**Page**
The roots of profound suffering on the western portion of the island of Hispañola go back to 1492, when the Spanish colonists who arrived with Columbus enslaved the Arawaks and Caribs, and worked almost all to death, literally, within 27 years.6 This led the Spanish to replenish their labor force with captive Africans, which the French later imported at much higher numbers.7
After the 1804 revolution, large Haitian landowners replaced the French landowners and the slaves became serfs. Neglect and exploitation by landowners and other wealthy classes were backed by successive regimes, whose raison d'être was to serve that small elite while keeping profits flowing to government officials. Violent security forces helped accomplish the job.
Social abandonment and economic exploitation by the Haitian government and elite have been mirrored in foreign policies. Their roots go back to Haiti's beginning as a free nation, too, when the U.S. imposed a trade embargo so that word of the successful slave emancipation didn't spread. Moreover, France kept Haiti in debt until it paid off the former colonist for lost income due to the revolution.
Post-earthquake politics offer new twists on the same theme. The IMF, for example, is apparently still considering whether it will convert a $100 million post-earthquake loan to a grant. (Surely the IMF doesn't expect to ever collect this debt, but its creditor status gives it a lot of power over Haiti's economy.) As another example, the disaster food aid which the U.S. procures from domestic agribusiness has further crippled local agriculture and the national economy. The U.S. and U.N.'s plan for reconstruction is based on a sweatshop model, a ‘race to the bottom' in which the lowest wages, the fewest health and safety standards, and the worst possibilities for unionizing are considered advantages for the industry.

[Stored data entries]
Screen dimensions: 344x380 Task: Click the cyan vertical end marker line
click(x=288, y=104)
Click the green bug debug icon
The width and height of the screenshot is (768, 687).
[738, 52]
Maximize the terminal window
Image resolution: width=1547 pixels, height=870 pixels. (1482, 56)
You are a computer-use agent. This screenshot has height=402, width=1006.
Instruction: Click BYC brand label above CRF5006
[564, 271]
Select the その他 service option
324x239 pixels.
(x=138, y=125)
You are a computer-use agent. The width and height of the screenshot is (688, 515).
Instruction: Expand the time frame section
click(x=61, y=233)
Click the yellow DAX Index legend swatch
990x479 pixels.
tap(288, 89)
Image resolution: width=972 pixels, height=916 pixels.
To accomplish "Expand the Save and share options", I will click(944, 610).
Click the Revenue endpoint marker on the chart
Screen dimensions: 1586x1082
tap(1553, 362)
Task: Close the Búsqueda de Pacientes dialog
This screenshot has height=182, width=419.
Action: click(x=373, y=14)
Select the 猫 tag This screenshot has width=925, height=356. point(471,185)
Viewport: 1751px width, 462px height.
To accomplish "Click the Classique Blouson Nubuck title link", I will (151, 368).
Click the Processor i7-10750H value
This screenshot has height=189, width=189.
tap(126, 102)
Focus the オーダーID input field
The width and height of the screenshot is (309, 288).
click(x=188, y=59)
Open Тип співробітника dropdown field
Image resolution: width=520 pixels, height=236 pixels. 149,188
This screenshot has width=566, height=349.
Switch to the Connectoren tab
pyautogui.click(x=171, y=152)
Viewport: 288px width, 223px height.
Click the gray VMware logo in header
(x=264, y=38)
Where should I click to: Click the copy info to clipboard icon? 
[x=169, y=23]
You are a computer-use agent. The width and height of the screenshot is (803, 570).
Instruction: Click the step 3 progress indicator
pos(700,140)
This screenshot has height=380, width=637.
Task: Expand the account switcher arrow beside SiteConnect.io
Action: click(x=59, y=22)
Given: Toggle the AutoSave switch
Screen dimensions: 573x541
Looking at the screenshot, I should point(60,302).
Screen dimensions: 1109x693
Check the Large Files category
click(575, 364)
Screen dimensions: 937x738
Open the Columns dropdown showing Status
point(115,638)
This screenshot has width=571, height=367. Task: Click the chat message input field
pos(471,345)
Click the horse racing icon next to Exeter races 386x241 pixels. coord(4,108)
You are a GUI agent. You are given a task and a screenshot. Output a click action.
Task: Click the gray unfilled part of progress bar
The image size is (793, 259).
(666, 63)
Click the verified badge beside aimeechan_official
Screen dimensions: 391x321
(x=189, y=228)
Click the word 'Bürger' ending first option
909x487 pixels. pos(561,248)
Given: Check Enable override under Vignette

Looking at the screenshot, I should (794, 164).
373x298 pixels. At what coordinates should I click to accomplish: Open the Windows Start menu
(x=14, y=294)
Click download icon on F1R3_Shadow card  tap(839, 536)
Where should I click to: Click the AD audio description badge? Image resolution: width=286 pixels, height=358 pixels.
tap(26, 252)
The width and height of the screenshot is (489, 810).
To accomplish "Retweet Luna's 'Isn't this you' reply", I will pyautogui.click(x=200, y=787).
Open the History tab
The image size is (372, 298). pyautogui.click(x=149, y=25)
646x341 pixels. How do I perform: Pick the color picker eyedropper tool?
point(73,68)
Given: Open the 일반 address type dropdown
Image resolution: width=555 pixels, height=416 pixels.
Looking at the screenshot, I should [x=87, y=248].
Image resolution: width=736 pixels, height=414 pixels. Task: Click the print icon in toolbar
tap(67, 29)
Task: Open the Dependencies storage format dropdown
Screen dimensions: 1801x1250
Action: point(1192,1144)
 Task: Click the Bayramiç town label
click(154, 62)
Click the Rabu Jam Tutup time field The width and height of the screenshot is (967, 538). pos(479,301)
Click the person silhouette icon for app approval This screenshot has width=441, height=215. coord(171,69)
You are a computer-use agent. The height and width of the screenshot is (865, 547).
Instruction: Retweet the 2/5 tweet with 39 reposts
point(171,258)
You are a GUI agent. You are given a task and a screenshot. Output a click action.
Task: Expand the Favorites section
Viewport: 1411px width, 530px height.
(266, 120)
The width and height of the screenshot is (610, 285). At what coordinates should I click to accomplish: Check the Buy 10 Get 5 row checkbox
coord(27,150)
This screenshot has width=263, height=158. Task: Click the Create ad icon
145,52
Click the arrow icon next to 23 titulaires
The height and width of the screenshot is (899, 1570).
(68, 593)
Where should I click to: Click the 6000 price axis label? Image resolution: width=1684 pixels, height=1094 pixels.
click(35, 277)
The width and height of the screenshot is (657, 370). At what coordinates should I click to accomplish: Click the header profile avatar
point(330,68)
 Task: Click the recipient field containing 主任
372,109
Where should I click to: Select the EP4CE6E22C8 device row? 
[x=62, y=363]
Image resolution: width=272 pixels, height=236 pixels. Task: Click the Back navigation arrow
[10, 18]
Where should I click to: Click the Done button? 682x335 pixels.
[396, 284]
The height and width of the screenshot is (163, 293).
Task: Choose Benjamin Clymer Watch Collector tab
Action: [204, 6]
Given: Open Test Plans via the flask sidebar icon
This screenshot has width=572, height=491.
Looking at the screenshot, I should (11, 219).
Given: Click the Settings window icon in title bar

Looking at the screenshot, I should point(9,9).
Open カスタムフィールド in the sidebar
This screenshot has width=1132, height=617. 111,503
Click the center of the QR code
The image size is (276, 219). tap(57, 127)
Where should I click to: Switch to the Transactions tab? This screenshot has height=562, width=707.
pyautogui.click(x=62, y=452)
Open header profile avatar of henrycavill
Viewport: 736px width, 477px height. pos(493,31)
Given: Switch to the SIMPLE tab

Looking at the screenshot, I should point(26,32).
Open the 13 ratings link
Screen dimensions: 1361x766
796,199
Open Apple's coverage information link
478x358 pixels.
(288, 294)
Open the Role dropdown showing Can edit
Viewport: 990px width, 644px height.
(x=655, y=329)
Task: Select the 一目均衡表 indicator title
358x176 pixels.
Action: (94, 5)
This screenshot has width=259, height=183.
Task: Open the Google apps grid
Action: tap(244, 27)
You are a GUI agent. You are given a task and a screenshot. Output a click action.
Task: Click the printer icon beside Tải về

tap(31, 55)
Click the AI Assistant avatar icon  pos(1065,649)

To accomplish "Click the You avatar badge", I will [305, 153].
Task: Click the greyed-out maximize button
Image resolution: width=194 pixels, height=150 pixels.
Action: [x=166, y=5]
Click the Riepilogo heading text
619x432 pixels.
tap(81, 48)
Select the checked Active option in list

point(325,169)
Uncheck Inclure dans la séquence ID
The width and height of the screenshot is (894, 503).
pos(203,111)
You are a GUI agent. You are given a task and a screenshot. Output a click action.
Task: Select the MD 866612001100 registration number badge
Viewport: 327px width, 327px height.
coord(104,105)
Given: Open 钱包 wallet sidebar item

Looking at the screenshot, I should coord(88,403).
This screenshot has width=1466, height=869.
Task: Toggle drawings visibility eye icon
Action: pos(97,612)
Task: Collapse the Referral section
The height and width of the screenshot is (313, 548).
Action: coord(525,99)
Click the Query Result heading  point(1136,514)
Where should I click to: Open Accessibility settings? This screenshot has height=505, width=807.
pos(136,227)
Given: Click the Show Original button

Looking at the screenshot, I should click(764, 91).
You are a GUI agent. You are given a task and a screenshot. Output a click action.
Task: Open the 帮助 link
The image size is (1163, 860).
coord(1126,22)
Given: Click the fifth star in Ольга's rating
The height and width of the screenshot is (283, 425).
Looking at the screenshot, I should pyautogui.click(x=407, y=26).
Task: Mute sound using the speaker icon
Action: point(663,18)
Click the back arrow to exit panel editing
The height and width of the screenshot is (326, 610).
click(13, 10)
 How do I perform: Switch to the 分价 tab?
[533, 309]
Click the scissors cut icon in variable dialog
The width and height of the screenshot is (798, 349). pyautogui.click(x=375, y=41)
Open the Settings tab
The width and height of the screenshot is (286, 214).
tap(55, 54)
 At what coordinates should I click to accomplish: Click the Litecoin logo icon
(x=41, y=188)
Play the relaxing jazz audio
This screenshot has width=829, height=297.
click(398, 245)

**Directive 1**
Retype the stored data entries exactly, starting from their first line and ending with the line containing "will click(944, 610).", inclusive.
**Directive 2**
Extend the passage on Haiti's history of exploitation, picking up after its last sentence.

**Task result 1**
Screen dimensions: 344x380 Task: Click the cyan vertical end marker line
click(x=288, y=104)
Click the green bug debug icon
The width and height of the screenshot is (768, 687).
[738, 52]
Maximize the terminal window
Image resolution: width=1547 pixels, height=870 pixels. (1482, 56)
You are a computer-use agent. This screenshot has height=402, width=1006.
Instruction: Click BYC brand label above CRF5006
[564, 271]
Select the その他 service option
324x239 pixels.
(x=138, y=125)
You are a computer-use agent. The width and height of the screenshot is (688, 515).
Instruction: Expand the time frame section
click(x=61, y=233)
Click the yellow DAX Index legend swatch
990x479 pixels.
tap(288, 89)
Image resolution: width=972 pixels, height=916 pixels.
To accomplish "Expand the Save and share options", I will click(944, 610).

**Task result 2**
All of these historic and global forces converge to affect whether a child like Jean-Jean survives.
But alternatives do exist. As the U.N. Special Rapporteur on the Right to Food and the World Health Organization indicate, the suffering with which Haiti and other low-income nations are branded is not inevitable. It is the result of economic and political choices by a few. But other choices can be made that will yield different outcomes. Progressive Haitian social movements - the grouping of women's, youth, student, farmer, street vendors, and many other sectors - are advocating those other choices. They are urging the Haitian government and international community to adopt policies and programs which can produce a more just and equitable future. They are demanding that all citizens, not just a few wealthy ones, be active participants in the process. (For more about alternative redevelopment options in Haiti, see other articles in this series, including: Post-Disaster Reconstruction: Putting Haitian Citizens into the Equation; A Future for Agriculture, A Future for Haiti; Haiti: "Post-Disaster Needs Assessment" - Whose Needs? Whose Assessment?; and Raising Up Another Haiti.)
I have thought about the baby girl that died that fateful night in the village hundreds of times throughout my life. She is an indicator of the failure of our global society.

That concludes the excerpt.